§ **Work instruction**:
Look through the data below and extract, unchanged, the lines from the one that contains "Insert an image into the answer" to the one that contains "Given: Click the red circled number 7 marker", both included.

§ **Entries supplied**:
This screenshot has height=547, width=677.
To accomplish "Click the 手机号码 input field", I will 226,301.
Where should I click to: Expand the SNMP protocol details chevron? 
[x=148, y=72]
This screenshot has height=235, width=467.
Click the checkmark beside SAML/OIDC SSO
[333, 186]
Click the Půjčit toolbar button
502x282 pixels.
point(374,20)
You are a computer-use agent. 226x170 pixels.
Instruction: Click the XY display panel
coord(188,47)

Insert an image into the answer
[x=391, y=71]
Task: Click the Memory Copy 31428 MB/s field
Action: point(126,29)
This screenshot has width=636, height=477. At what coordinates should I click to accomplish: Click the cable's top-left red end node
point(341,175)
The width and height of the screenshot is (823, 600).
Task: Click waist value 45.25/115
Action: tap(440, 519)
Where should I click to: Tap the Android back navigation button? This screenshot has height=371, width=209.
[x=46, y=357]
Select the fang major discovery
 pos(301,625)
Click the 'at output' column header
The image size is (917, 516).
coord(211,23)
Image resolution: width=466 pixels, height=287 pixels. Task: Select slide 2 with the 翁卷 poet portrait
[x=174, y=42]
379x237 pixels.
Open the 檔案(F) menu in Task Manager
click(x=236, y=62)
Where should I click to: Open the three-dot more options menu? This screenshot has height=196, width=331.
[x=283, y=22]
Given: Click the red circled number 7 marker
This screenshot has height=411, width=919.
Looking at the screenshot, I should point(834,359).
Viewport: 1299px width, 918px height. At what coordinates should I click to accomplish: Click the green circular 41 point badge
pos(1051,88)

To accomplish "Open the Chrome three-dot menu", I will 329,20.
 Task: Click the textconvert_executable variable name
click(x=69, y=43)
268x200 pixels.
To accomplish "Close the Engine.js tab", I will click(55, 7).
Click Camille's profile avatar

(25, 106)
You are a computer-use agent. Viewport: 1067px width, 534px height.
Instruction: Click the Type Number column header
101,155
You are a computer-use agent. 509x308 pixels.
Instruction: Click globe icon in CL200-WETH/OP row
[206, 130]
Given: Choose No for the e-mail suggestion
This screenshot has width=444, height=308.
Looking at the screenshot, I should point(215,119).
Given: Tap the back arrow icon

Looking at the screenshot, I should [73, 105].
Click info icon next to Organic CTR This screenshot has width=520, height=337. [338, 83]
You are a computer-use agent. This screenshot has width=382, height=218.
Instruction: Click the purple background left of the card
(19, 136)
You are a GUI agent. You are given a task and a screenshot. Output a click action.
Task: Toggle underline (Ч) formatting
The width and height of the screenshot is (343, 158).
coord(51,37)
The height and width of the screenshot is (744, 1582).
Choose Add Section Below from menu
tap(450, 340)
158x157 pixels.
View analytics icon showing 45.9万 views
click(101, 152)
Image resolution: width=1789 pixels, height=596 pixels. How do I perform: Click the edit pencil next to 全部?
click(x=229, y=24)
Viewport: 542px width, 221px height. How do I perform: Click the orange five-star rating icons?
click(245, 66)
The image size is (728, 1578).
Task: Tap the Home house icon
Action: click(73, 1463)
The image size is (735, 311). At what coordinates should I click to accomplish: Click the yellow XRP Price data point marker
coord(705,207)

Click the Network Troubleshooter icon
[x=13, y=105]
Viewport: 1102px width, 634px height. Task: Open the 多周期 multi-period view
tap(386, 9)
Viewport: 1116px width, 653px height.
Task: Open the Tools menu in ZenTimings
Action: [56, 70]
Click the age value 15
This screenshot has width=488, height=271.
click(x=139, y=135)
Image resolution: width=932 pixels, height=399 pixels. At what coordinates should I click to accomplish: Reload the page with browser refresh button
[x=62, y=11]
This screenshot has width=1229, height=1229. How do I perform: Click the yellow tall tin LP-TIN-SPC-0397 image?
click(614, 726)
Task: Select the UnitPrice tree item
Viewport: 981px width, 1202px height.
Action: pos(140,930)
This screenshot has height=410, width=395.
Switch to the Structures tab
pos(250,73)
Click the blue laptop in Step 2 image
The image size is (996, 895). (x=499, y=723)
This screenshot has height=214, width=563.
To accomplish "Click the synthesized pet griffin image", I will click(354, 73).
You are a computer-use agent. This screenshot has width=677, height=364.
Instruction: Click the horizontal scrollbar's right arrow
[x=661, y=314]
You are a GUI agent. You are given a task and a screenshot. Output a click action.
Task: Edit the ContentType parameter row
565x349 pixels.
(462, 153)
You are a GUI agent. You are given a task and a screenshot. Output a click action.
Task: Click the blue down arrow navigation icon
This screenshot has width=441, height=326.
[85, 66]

§ **Exercise result**:
Insert an image into the answer
[x=391, y=71]
Task: Click the Memory Copy 31428 MB/s field
Action: point(126,29)
This screenshot has width=636, height=477. At what coordinates should I click to accomplish: Click the cable's top-left red end node
point(341,175)
The width and height of the screenshot is (823, 600).
Task: Click waist value 45.25/115
Action: tap(440, 519)
Where should I click to: Tap the Android back navigation button? This screenshot has height=371, width=209.
[x=46, y=357]
Select the fang major discovery
 pos(301,625)
Click the 'at output' column header
The image size is (917, 516).
coord(211,23)
Image resolution: width=466 pixels, height=287 pixels. Task: Select slide 2 with the 翁卷 poet portrait
[x=174, y=42]
379x237 pixels.
Open the 檔案(F) menu in Task Manager
click(x=236, y=62)
Where should I click to: Open the three-dot more options menu? This screenshot has height=196, width=331.
[x=283, y=22]
Given: Click the red circled number 7 marker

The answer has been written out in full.